A possible application of this type of analysis is for monitoring the viability of organ transplants, such as the kidney and heart, and in the future, including lungs and other organs. Vessels from biopsies from transplants can be marked using one label, and automated morphology-based image analysis can be used to obtain an objective assessment of rejection.

Another use is in the field of cancer monitoring in an approach known as automated assessment of tumor-infiltrating lymphocytes, or TiL counting. The degree of lymphocytic infiltration is a key determinant of outcome for a variety of malignancies.

Current methods of assessing TiL infiltration are tedious and prone to error. Caliper is developing a universal, automated multiplexed fluorescence imaging method for determining TiL infiltration rates.

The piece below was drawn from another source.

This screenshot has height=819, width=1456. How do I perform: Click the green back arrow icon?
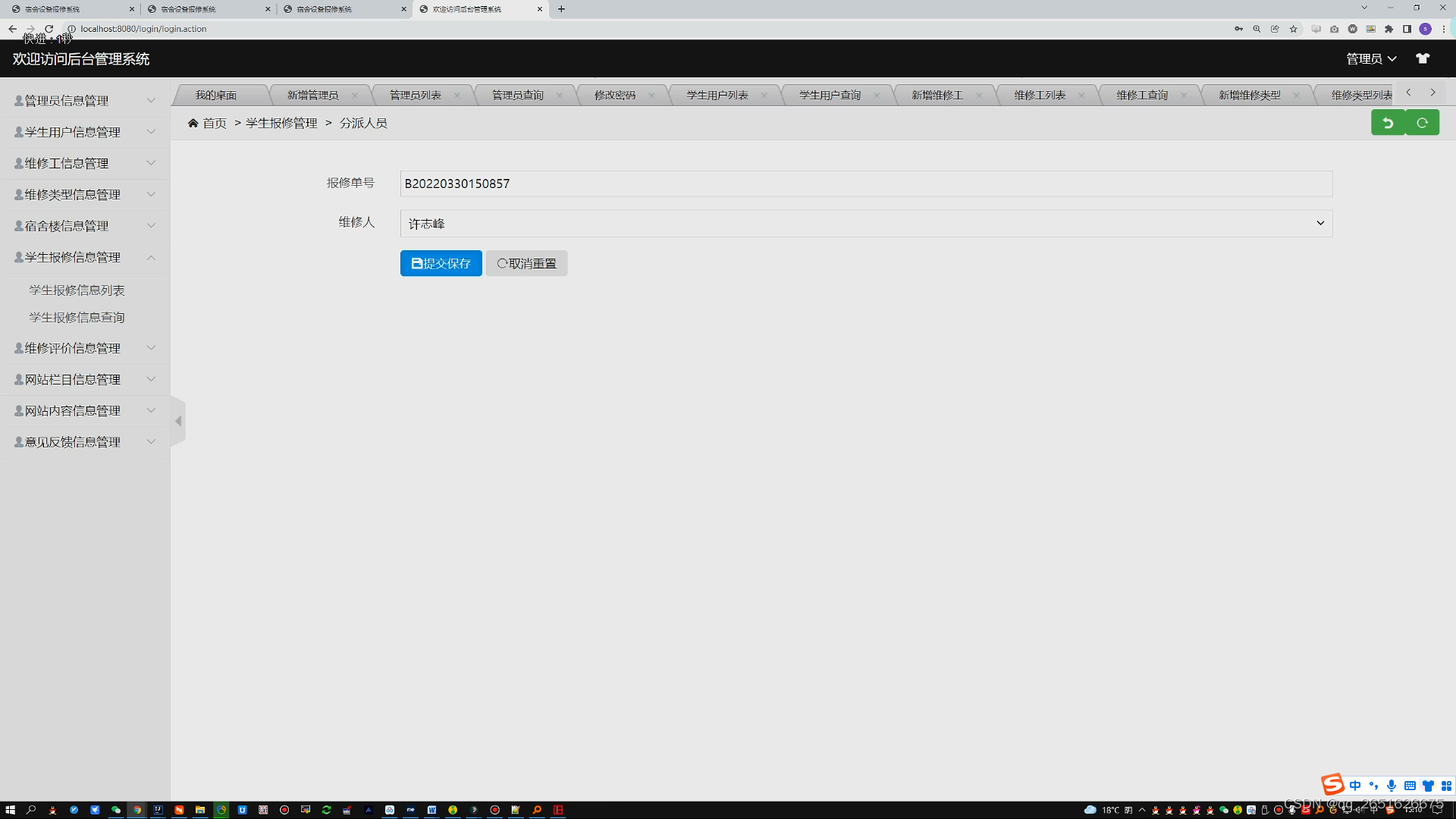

“Nikon is designing instruments to take advantage of new probe development and labeling chemistries in far-red emission spectra, so researchers can use more probes simultaneously,” Jastromb said.

This nude mouse appears normal under bright-field light (a), but it glows under fluorescence excitation with 470-nm blue light (b). Courtesy of AntiCancer Inc.

“Furthermore, the emission spectra of the far-red probes offers unsurpassed signal-to-noise because these are generally outside of the spectrum of autofluorescence and do not overlap with conventional blue- or green-emitting probes,” he added. “New light sources have become available to offer excitation wavelengths for these far-red probes, and our new optical systems, lenses and detectors are continuing to allow us to image further into the infrared.”